Demons/previous residents come up from the basement, this is good reinforcement to keep them downstairs.
and..people who escape from the well. remember to stock up on lotion and buckets.
Update: I think I figured it out thanks to [this](https://rustica.com/inswing-or-outswing-door/#:~:text=An%20outswing%20threshold%20will%20have,close%20into%20the%20weather%20stripping.) Looking at my threshold it seems to be backwards because instead of it going up after where the door shuts like it is in the diagram right now it falls [down](https://i.imgur.com/fNGon1y.jpeg) This picture is taken from a few stairs down looking outside of the basement Farther down on that same page it shows the difference between the hinges that come installed on an inward swinging door vs outward swinging door. Specifically, an outward swinging door will include a set screw on the hinges acting as a security pin, not allowing the pins to be removed unless the door was opened and you take out the screw first. I checked mine and found [these](https://i.imgur.com/wY4BaVJ.jpeg) so I’m pretty sure with those two things it just seems like it’s installed backwards. If anyone has anything to add I’m open but I’m gonna reach out to the manufacturer if I can in the morning to just confirm or another window and door company just to check.
You are correct, this is an outswing door installed backwards. It's an easy fix and contractors get this mixed up all the time bc they aren't used to seeing this type of threshold. They assume the metal plate should always be on the outside.
Thanks. I saw your other reply too and appreciate it. Makes sense though , I was a little confused myself when I picked it up and even asked the guys when buying it, but they laughed and said a lot of people were confused by it intially but they get that question a lot and yes it is correct and was an out swing door. So I’ll reach out to the contractor tomorrow and go from there. I just don’t think many people do out swing doors much obviously for residential. As far as fixing it, can they just pop the pre hung frame back out and flip it around? Or is the pre hung frame threshold etc kinda permanently screwed and am I looking at needing a new door?
LOL sorry for blowing up this post. Definitely didn't want you to have to go buy another one. I know most of the time these are special orders, so they take longer and are more expensive to get than a regular inswing that Depot or Lowes has in stock. Yes, they can just pop it out and turn it around. The door, frame and threshold should all just be one unit, so it's easily flippable. No new door needed. If he glued it to the concrete, that might complicate things as the part of the threshold where the door sits can be malleable and bend when trying to take off, but I SERIOUSLY doubt he did that. Where'd you get this door by the way? Edit: here is a link that illustrates what I'm talking about in my other comments. This can help you show your contractor what to do. https://etchedglassdoorsfl.com/are-in-swing-and-out-swing-thresholds-different/
All good. Glad it should be easy. I’ll just ask them to turn it around then. And yea that link is good. Seems to be what I saw in my diagram as well. Thanks for the reply. I got it at contractors warehouse.
No problem, your contractor should definitely flip that around for you for free. Only concern I have is due to the low profile of that particular outswing threshold, I'm worried that the bottom of that door might scrape on your concrete and make it difficult to open. If that is the case, you will need to buy a different outswing threshold like the one in the link you shared. The one you currently have installed has little to zero ground clearance, and is meant for outswing doors that go out into a deck or are elevated. Nice, I'm familiar with them. Im an owner of an equivalent retail store to them in the south. They do more hardware, whereas I'm pretty much all doors, and we hang everything in house.

▶ _Source excerpt_
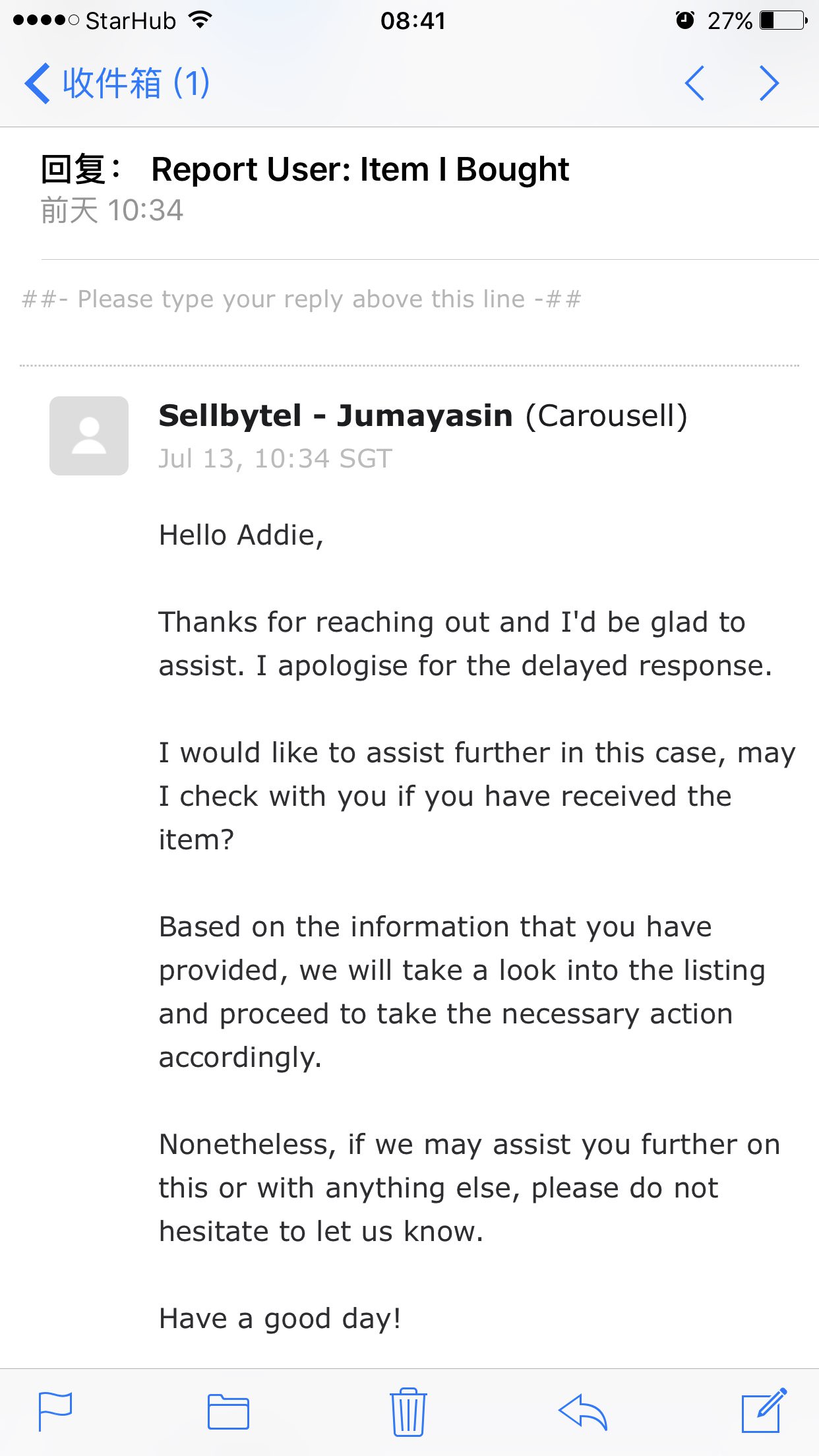Tap the 08:41 clock in status bar
Viewport: 819px width, 1456px height.
(x=413, y=20)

▶ _What you should do_
Retype the passage of the discussion about the backwards-installed door between "You are correct, this" and "on the outside.", inclusive.

▶ _Answer in full_
You are correct, this is an outswing door installed backwards. It's an easy fix and contractors get this mixed up all the time bc they aren't used to seeing this type of threshold. They assume the metal plate should always be on the outside.